1.05.2016

Escaping the Cold




Escaping the Cold

Va'eira
TUESDAY, JANUARY 5
24 TEVET, 5776
ב"ה
וַיֵּהָפְכוּ כָּל הַמַּיִם אֲשֶׁר בַּיְאֹר לְדָם (ז, כ שמות)
And all the water that was in the Nile turned to blood. (Shemos 7:20)

Escaping the Cold

Bnei Yisrael's exile in Egypt seemed interminable. Slavery in Egyptwas so much a part of Bnei Yisrael's reality that they refused to accept Moshe's message that their redemption from Egypt was imminent. The subjugation and oppression of Bnei Yisrael was so severe that even Moshe struggled to understand how it could be part of G-d's plan. It was only when G-d struck the Egyptians with the Ten Plagues, starting with the water in Egypt turning to blood, that Egypt's grip on Bnei Yisrael began to crumble.

"In every generation and every day, one must regard himself as though he has come out of Egypt on that very day," say our Sages (Mishnah, Pesachim 10:5, cf. Tanya, chapter 47). The Torah's name for Egypt, Mitzrayim, shares a common root with the Hebrew word meitzar, constraint. Accordingly, the above teaching of our Sages is explained in Chassidic teaching as an instruction that, "in every generation and every day," one must constantly strive to escape his personal Egypts, the internal constraints that hinder and restrain his devoted service of G-d. In this context, the Ten Plagues represent ten steps through which we can breach even the toughest internal barriers, freeing our souls to fully experience their attachment to G-d.

In the first plague, the waters of the Nile River turned to blood. Water is naturally cold. Thus, the waters of the Nile, which were a false Egyptian deity, represent coolness and indifference toward ideas that are truly G-dly and holy.

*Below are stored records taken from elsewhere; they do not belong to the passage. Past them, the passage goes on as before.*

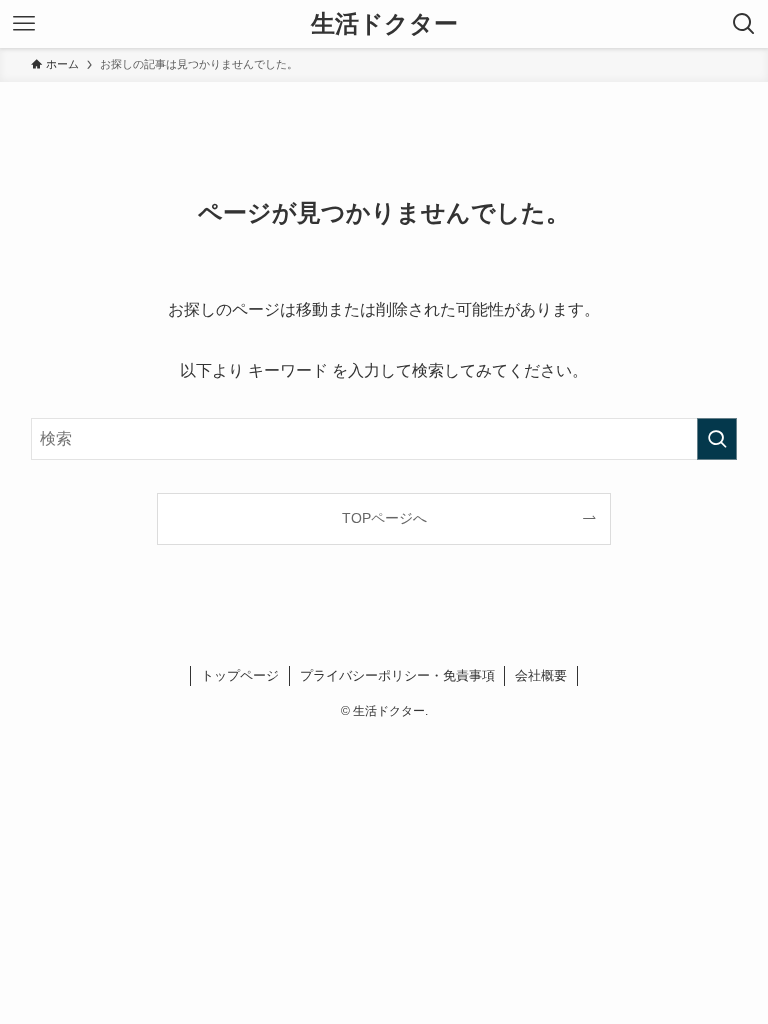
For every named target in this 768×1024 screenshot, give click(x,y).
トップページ (240, 675)
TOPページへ (384, 518)
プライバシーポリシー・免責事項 (397, 675)
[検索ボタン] (744, 24)
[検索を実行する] (717, 439)
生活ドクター (384, 24)
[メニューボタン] (24, 24)
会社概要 (541, 675)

This attitude of coolness is the root of all spiritual ills. For it is impossible for a person to remain perpetually unexcited about neither holiness nor that which challenges holiness. Therefore, even if a person observes all the mitzvos but he does so coldly and apathetically, his detachment will invariably lead him to be attracted to ideas that counter a life of holiness.

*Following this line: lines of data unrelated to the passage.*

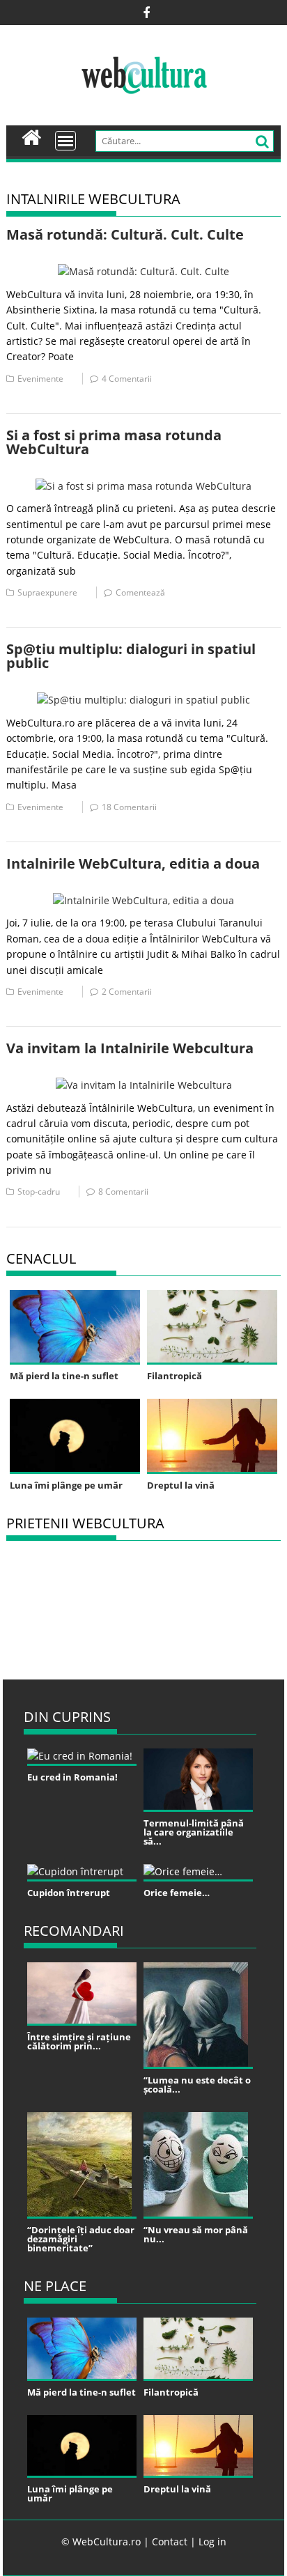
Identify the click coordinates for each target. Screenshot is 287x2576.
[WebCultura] (31, 135)
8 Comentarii (123, 1191)
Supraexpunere (47, 592)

Therefore, the very first step toward breaking out of your spiritual Egypt is to rid yourself of the cold waters of the Nile. Replace them instead with warm and life-carrying blood—warmth, passion and enthusiasm toward all things G-dly.

Coolness is the number-one weapon in the arsenalof our Yetzer Hara—the part of us that is naturally inclined to the unholy. Correspondingly, the first and most crucial step toward our escape from Egypt is to infuse our Judaism and Torah observance with passion and excitement.